Ma chi farà il suo nome? E’ nella rosa di Salvini? Forse potrebbe tirarlo fuori al momento opportuno Renzi assumendosi il ruolo di pacificatore tra le coalizioni. Poi resterà da vedere si i 5Stelle, in riunione continua, avranno voglia di sostenere un ex democristiano cresciuto politicamente nella prima Repubblica.

La novità rispetto ai giorni passati è che si comincia a votare. Nelle prime tre votazioni, cioè lunedì, martedì e mercoledì, serviranno i due terzi degli aventi diritto per eleggere il presidente. Facile prevedere che nessuno proverà a forzare la mano. Da giovedì basteranno per eleggere il presidente 505 voti su 1009 aventi diritto, così la partita si farà diversa.

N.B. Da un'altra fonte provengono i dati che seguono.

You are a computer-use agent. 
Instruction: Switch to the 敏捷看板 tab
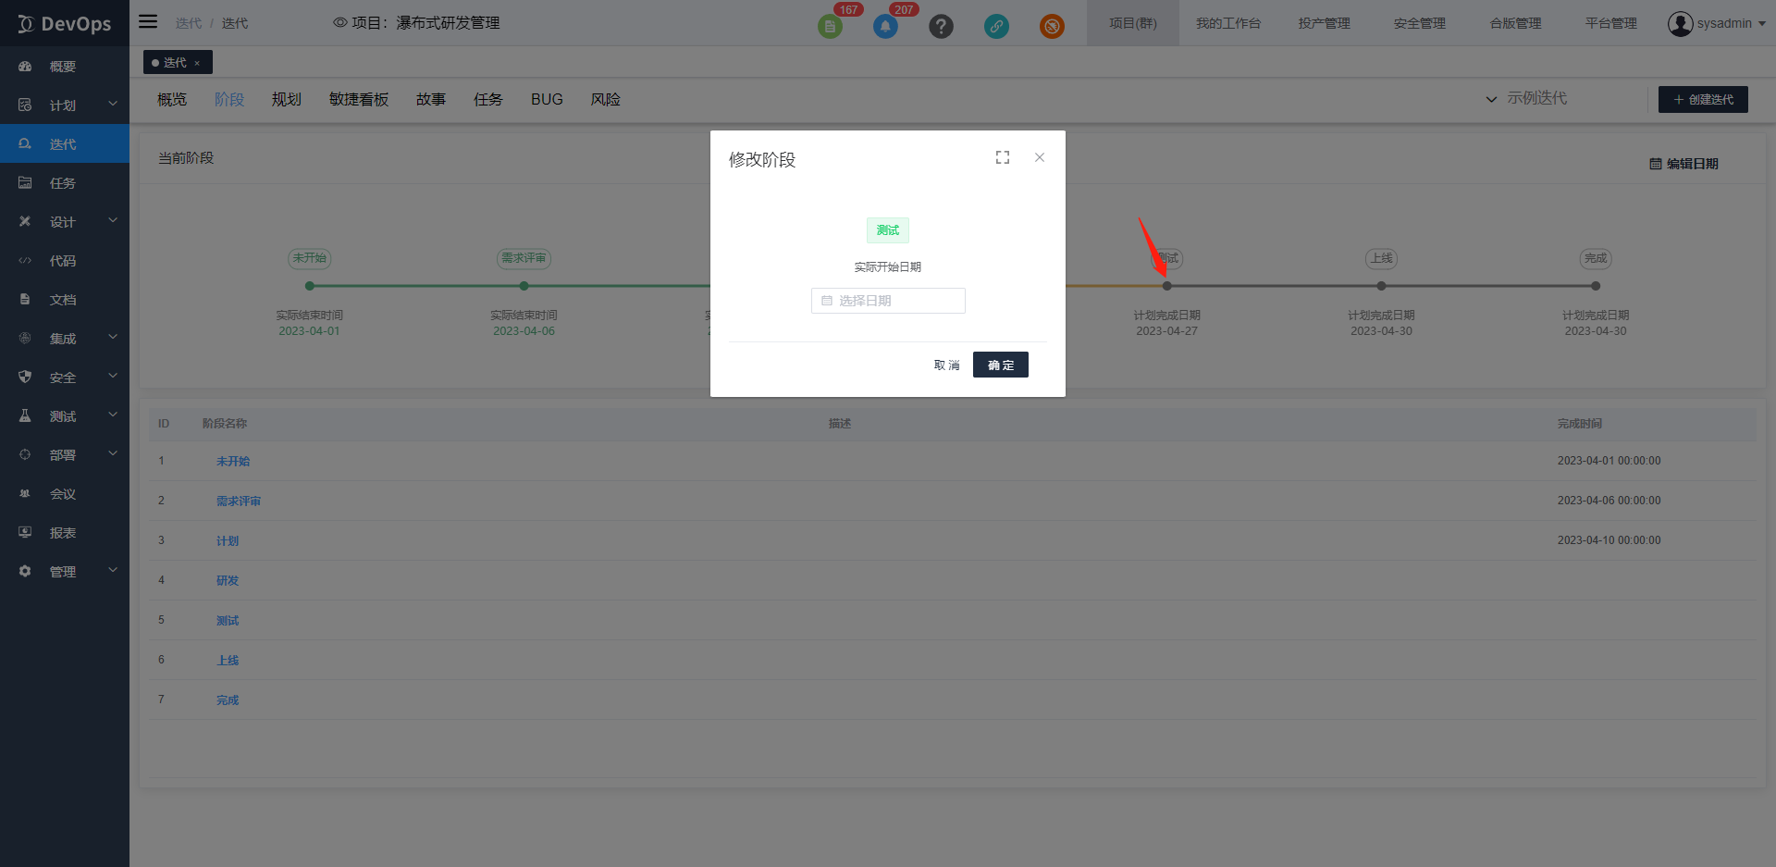tap(359, 100)
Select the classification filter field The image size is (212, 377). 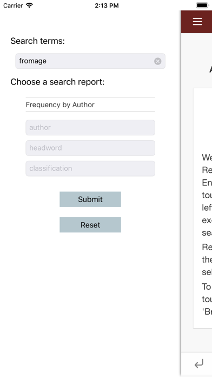click(90, 168)
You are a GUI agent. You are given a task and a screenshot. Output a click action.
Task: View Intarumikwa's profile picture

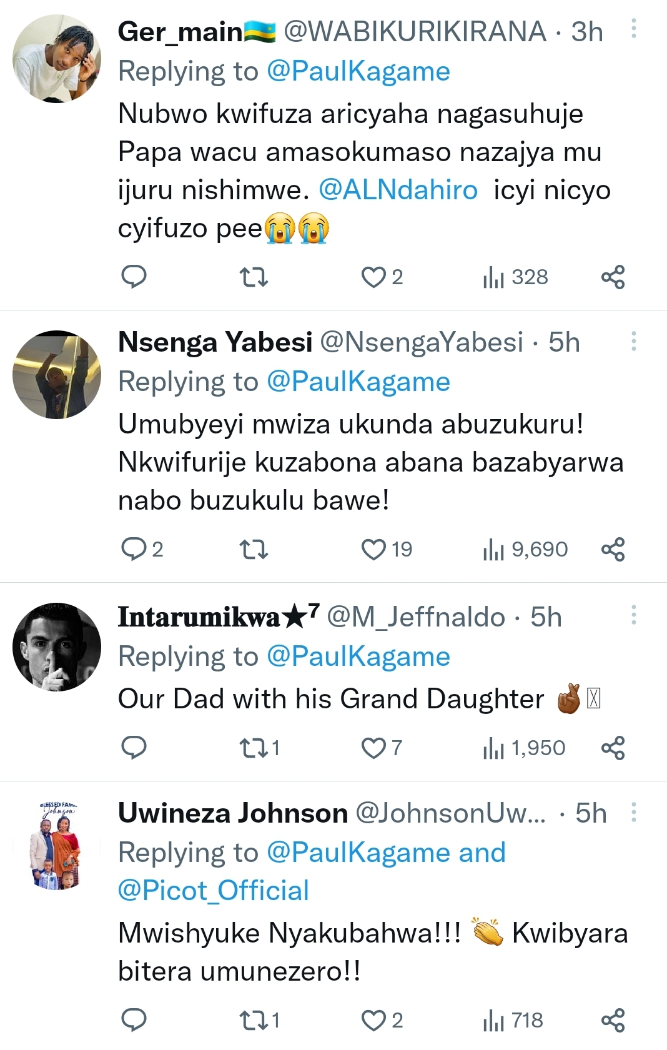[x=57, y=647]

E’ pensabile che da mercoledì si potrebbero avere le prime indicazioni. Prima di giovedì in realtà si faranno prove per verificare la compattezza dei gruppi con candidati di bandiera. Si potrà già avere una idea di quanti saranno i franchi tiratori, cioè quelli che, grazie al voto segreto, non voteranno per il nome indicato dal proprio partito. D verificare le nuove procedure di voto determinate dal covid che porteranno ad allungare i tempi. Ci saranno i grandi elettori in quarantena che potranno votare nei box allestiti nel parcheggio di Montecitorio, ma dovranno arrivare con mezzi propri, cioè in auto.

Per il resto tutto come sempre in attesa della fumata bianca.